The third debate had its memorable moments. The “You’re Putin’s puppet”/“No you’re the puppet” exchange was funny. Hillary Clinton’s “I mean, who does that?” about Donald Trump using his own charity’s money to buy a painting of himself was one of the election’s better burns.

But until Trump fully descended into incoherent babbling in the final half-hour, the third debate felt like three people cosplaying a presidential debate. Hillary Clinton remained the well-prepared professional. Donald Trump tried to sound like someone who is running for president. (He was mostly incoherent.) And Chris Wallace played to type: He hit both candidates equally, but his questions had a distinct Fox News sheen to them. Normally that would’ve helped the Republican candidate, but we’re talking about Donald Trump here.

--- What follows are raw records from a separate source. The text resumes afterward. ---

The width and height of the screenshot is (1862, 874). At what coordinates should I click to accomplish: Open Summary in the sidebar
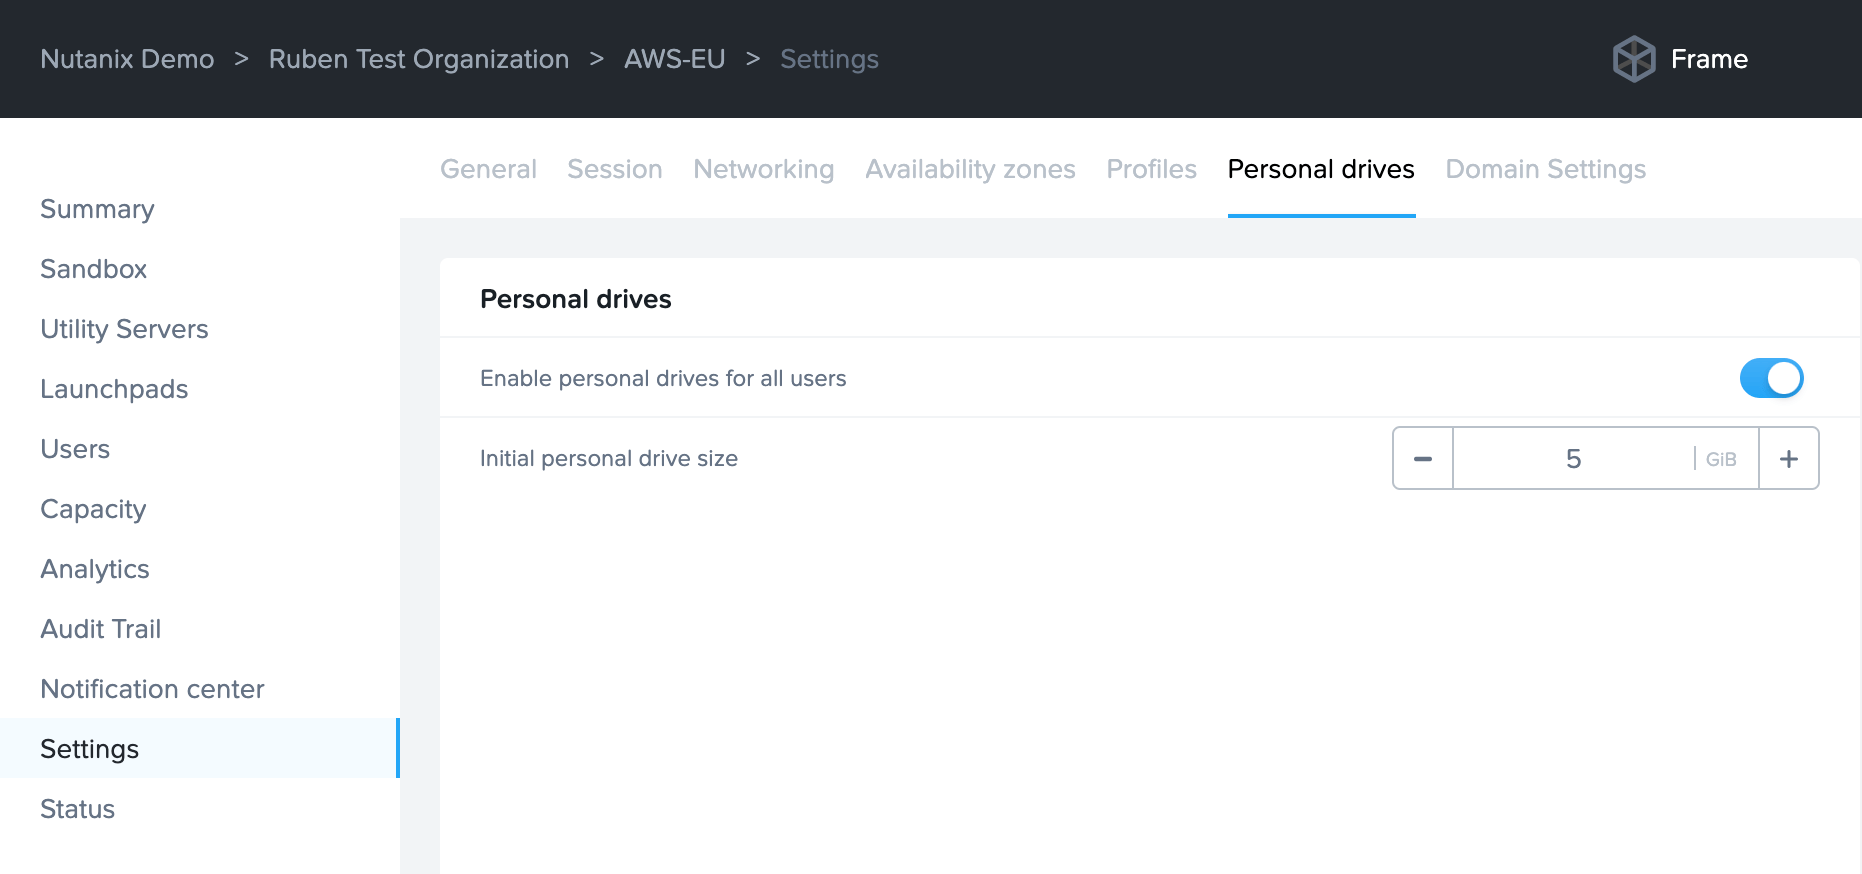(x=97, y=209)
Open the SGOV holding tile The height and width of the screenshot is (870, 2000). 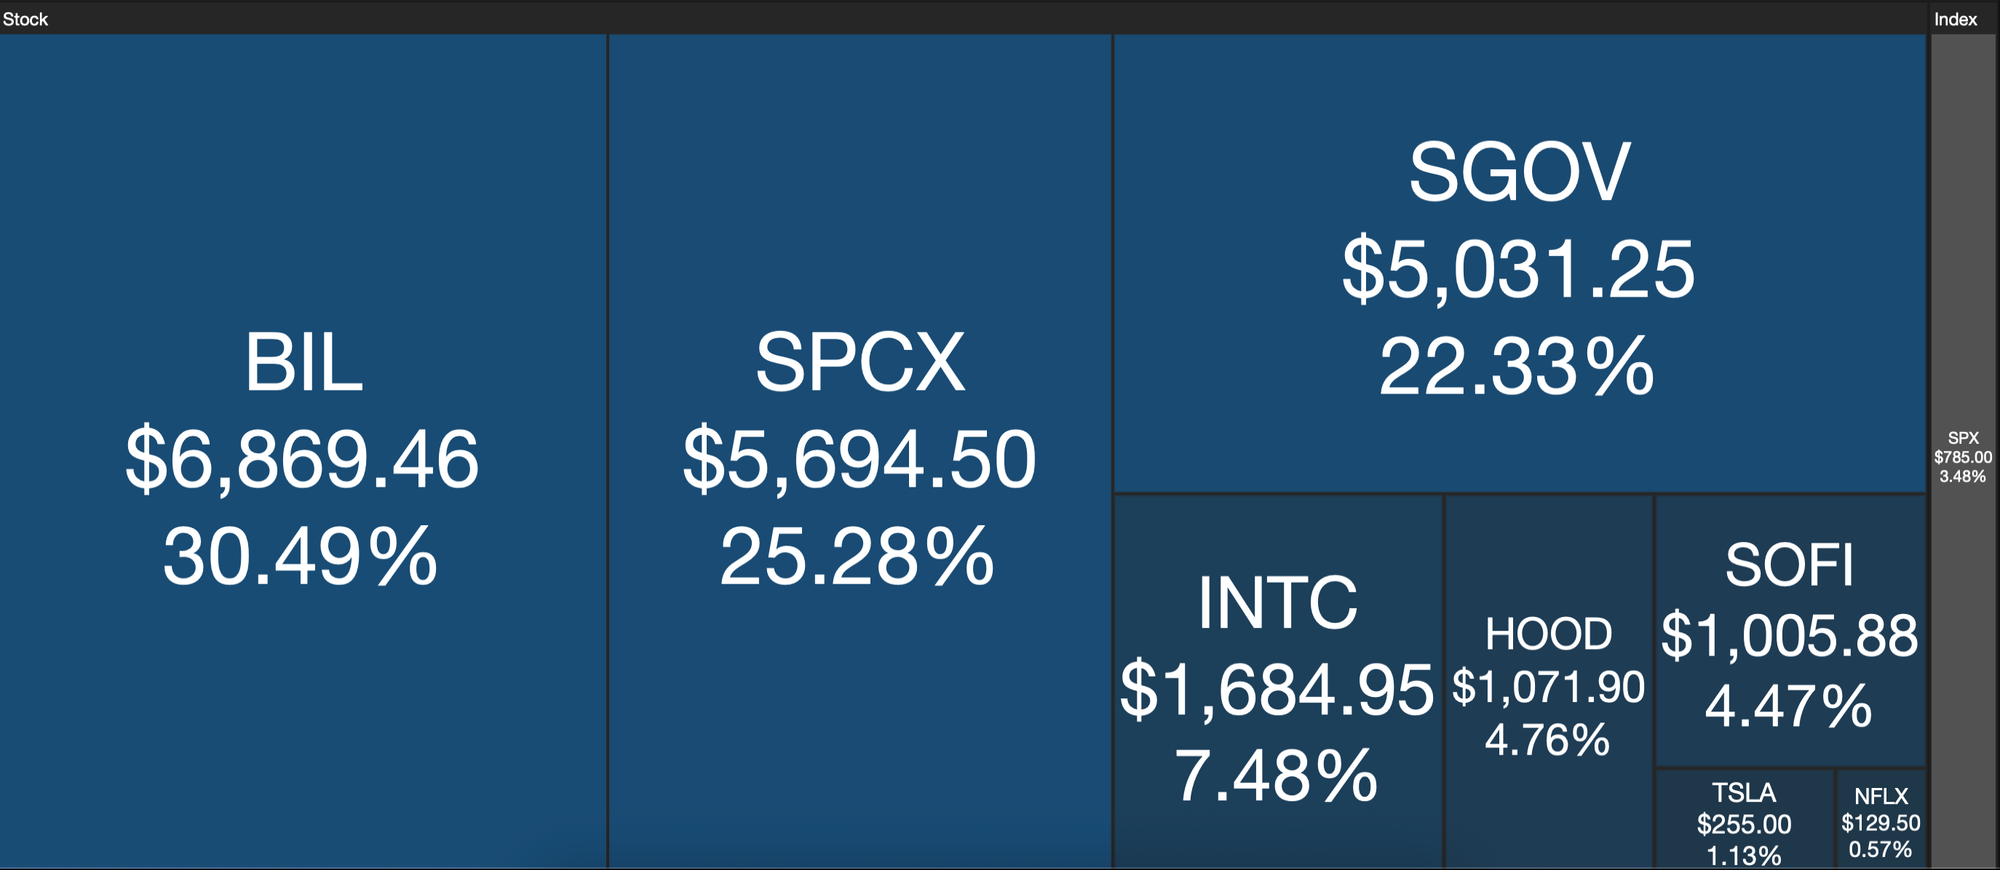1520,263
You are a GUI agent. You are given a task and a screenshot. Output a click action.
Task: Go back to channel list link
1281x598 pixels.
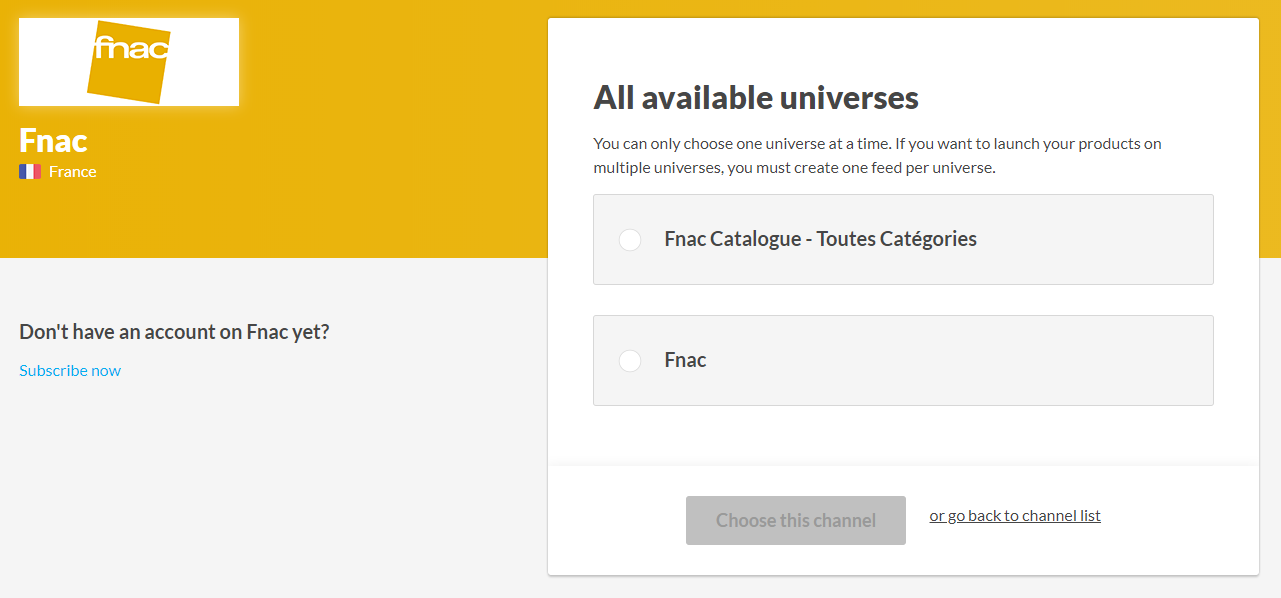[x=1014, y=516]

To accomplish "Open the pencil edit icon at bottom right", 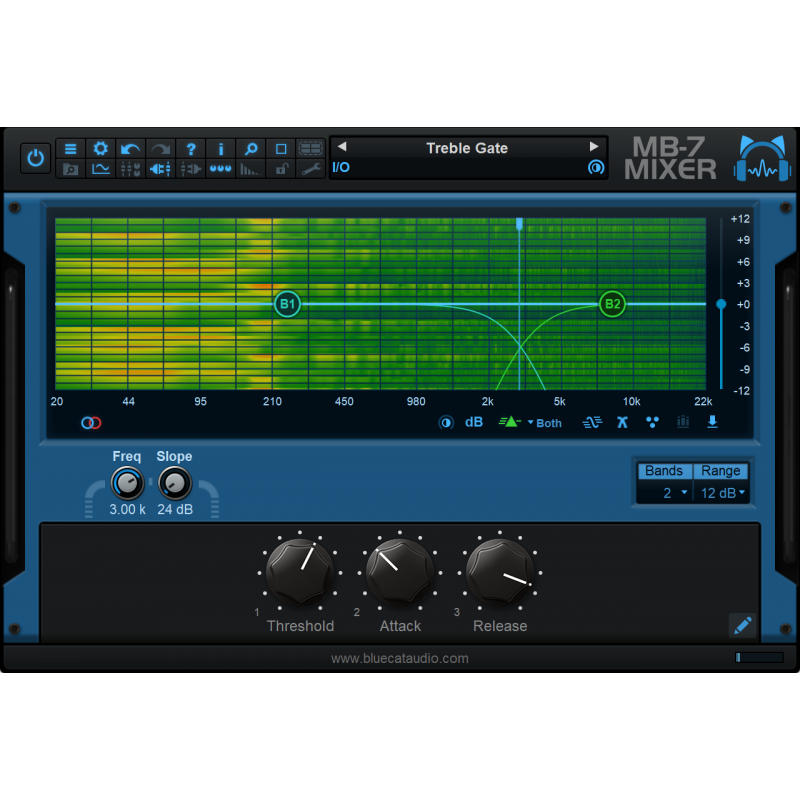I will (x=742, y=624).
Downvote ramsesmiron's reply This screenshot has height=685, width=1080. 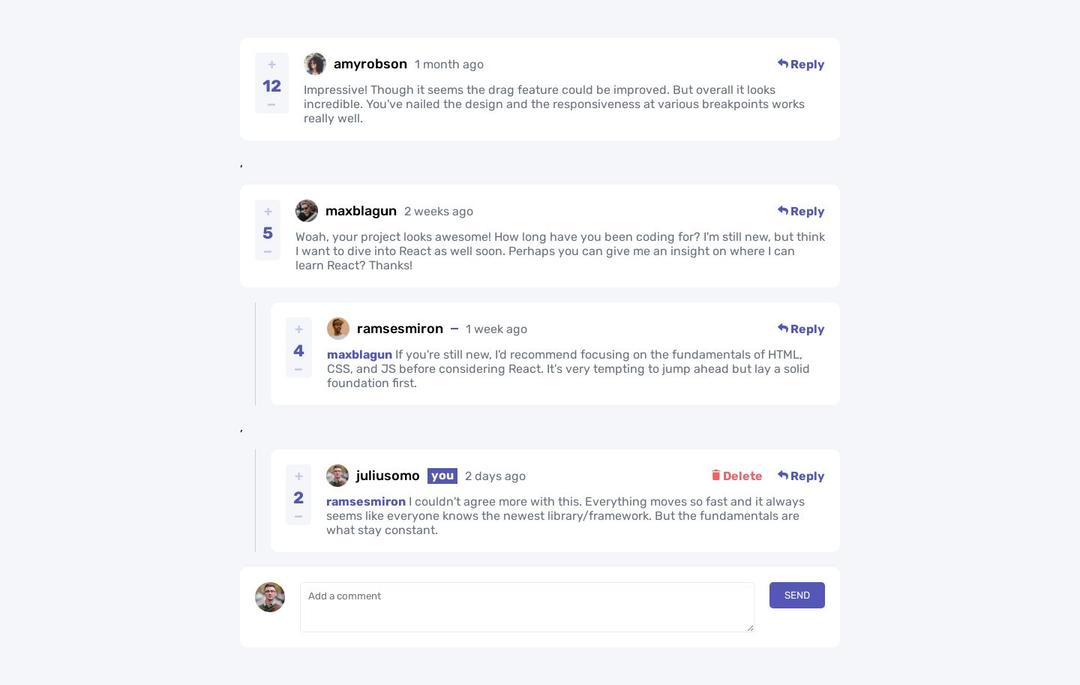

CNN led its post-debate coverage by being shocked—shocked!—that Trump said he might not accept the result of this election, despite reassurances from Mike Pence and his own daughter that he would. Deciding after the election if you will respect the tradition of democracy is a shocking thing. But it’s also in keeping with everything Trump has said for weeks. The setting was different, but Trump hasn’t exactly respected the sanctity of national debates.

This was a microcosm for the third debate as a whole. Trump was shocking and repugnant and disgusting in ways that he has been shocking and repugnant and disgusting for months. Presidential debates are interesting because they reveal how the candidates think about complicated issues. But Trump’s thinking—his seat-of-his-pants, temperamental thinking—was abundantly clear in those first two debates. Make no mistake about it: Trump’s performance in the third debate was a nightmare. But it did nothing to change anything about this nightmare of an election.